BACKGROUND:Abdominal aortic aneurysm (AAA) is a potentially lethal condition associated with several well-known risk factors including age, smoking, and male sex. The aim of this study was to identify risk factors predicting future development of AAA, which could influence future prevention strategies. METHODS:This study collected the data sets of the Westmannia Cardiovascular Risk Factors Study (WICTORY) from 1990 to 1999 and combined them with cases of individuals who have undergone ultrasound examination of the infrarenal aortic diameter as part of the Västmanland County's ongoing AAA screening program that commenced in 2007 or for other purposes. The study analyzed 5817 men aged 50 years at the time they participated in WICTORY and who underwent an ultrasound examination of the infrarenal aorta on average 15 years later. RESULTS:The prevalence of AAA in our study was 2.6%. Age, smoking status, angina pectoris treatment, prior myocardial infarction, blood pressure treatment, body mass index, waist circumference, systolic blood pressure, heart rate, and total cholesterol level were found to be associated with the development of AAA later in life in the univariate analysis. In the multivariate analysis, current smokers at age 50 years had 11 times higher risk for later development of AAA (hazard ratio [HR], 11.178; confidence interval [CI], 6.277-19.908; P < .001). Former smokers did not suffer a similar risk of AAA development. Elevated total cholesterol concentration at baseline was associated with later AAA development (HR, 1.275; CI, 1.119-1.451; P < .001), as were increasing age (HR, 1.702; CI, 1.153-2.512; P = .007) and waist circumference (HR, 1.019; CI, 1.002-1.037; P = .031).
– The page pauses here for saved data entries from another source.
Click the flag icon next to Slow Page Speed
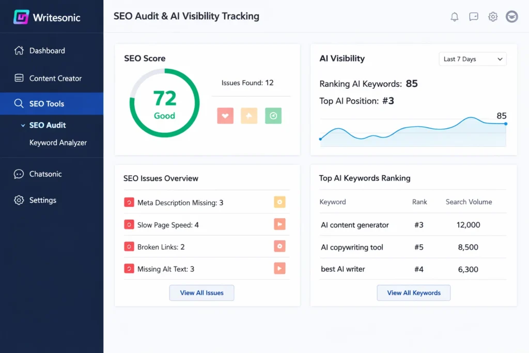 (279, 224)
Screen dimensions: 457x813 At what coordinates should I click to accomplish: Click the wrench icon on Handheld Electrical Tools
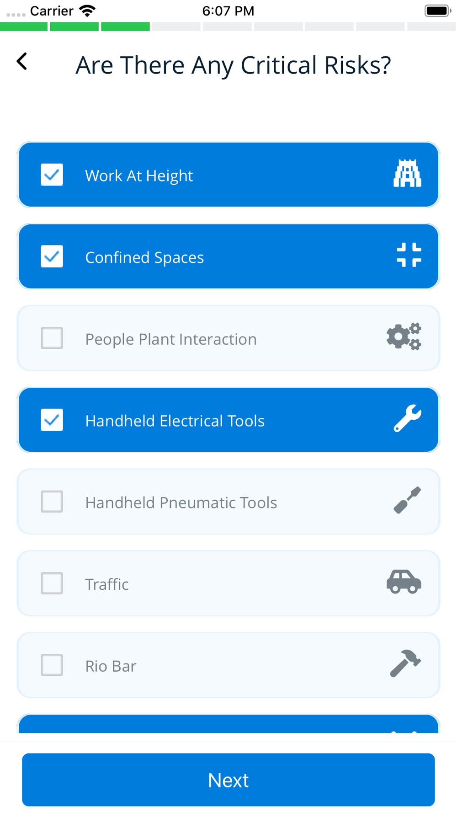pyautogui.click(x=407, y=418)
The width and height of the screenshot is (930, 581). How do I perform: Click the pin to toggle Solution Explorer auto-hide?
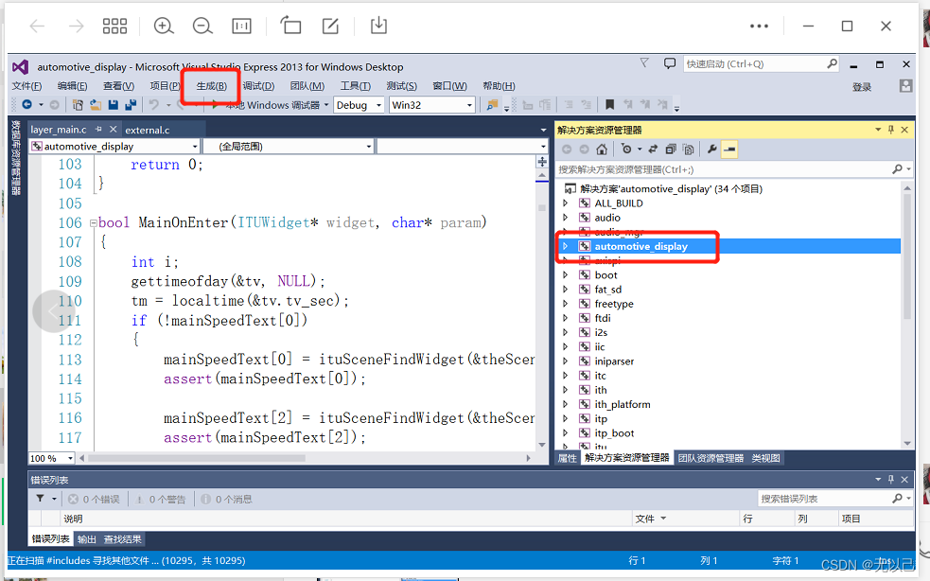click(x=891, y=130)
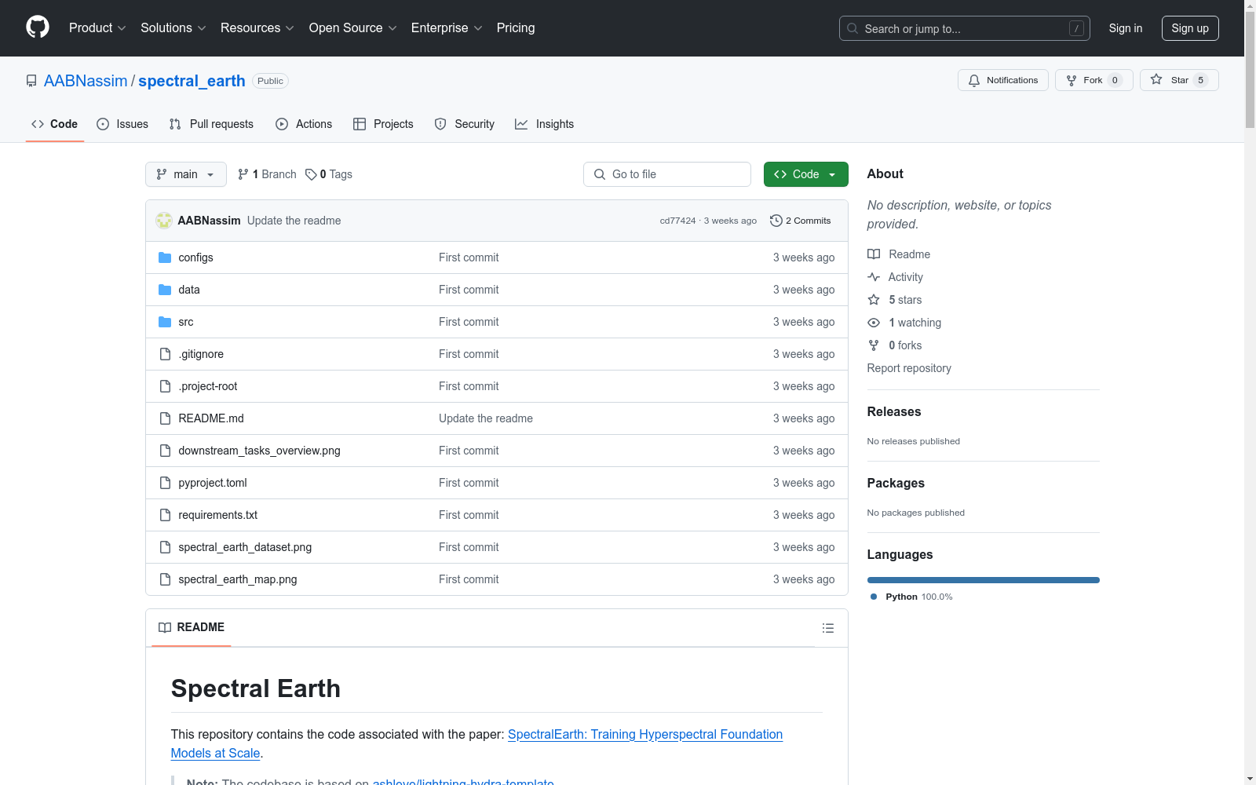Open the main branch dropdown
Viewport: 1256px width, 785px height.
coord(185,174)
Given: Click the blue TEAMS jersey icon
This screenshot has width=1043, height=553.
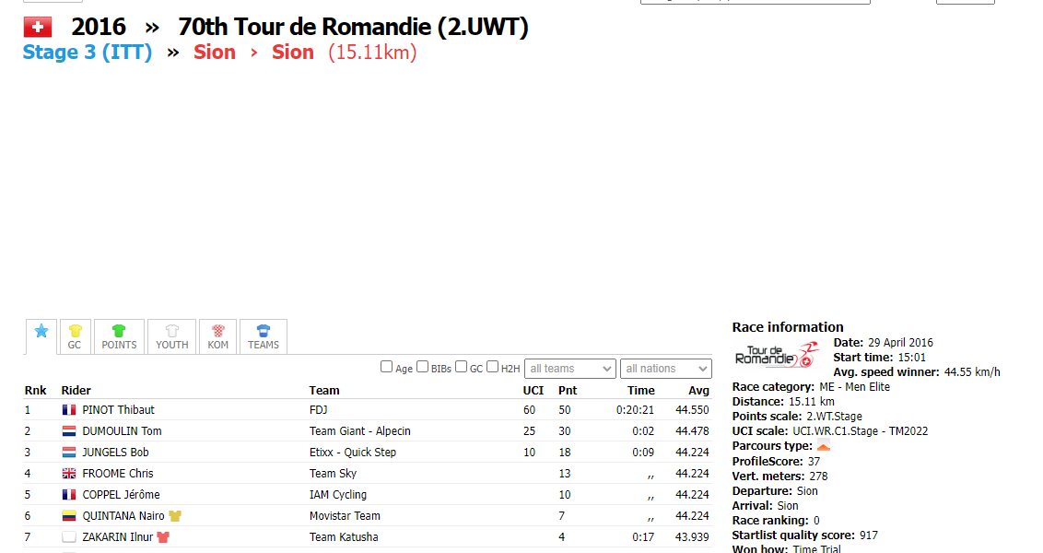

CONCLUSIONS:Both the well-known and the somewhat less established possible predictors for future development of AAA identified in this study can support improvement of strategic preventive measures toward specific risk groups and thereby possibly reduce the risk for development of AAA later in life or at least increase the possibility of an early diagnosis in patients with intact AAA.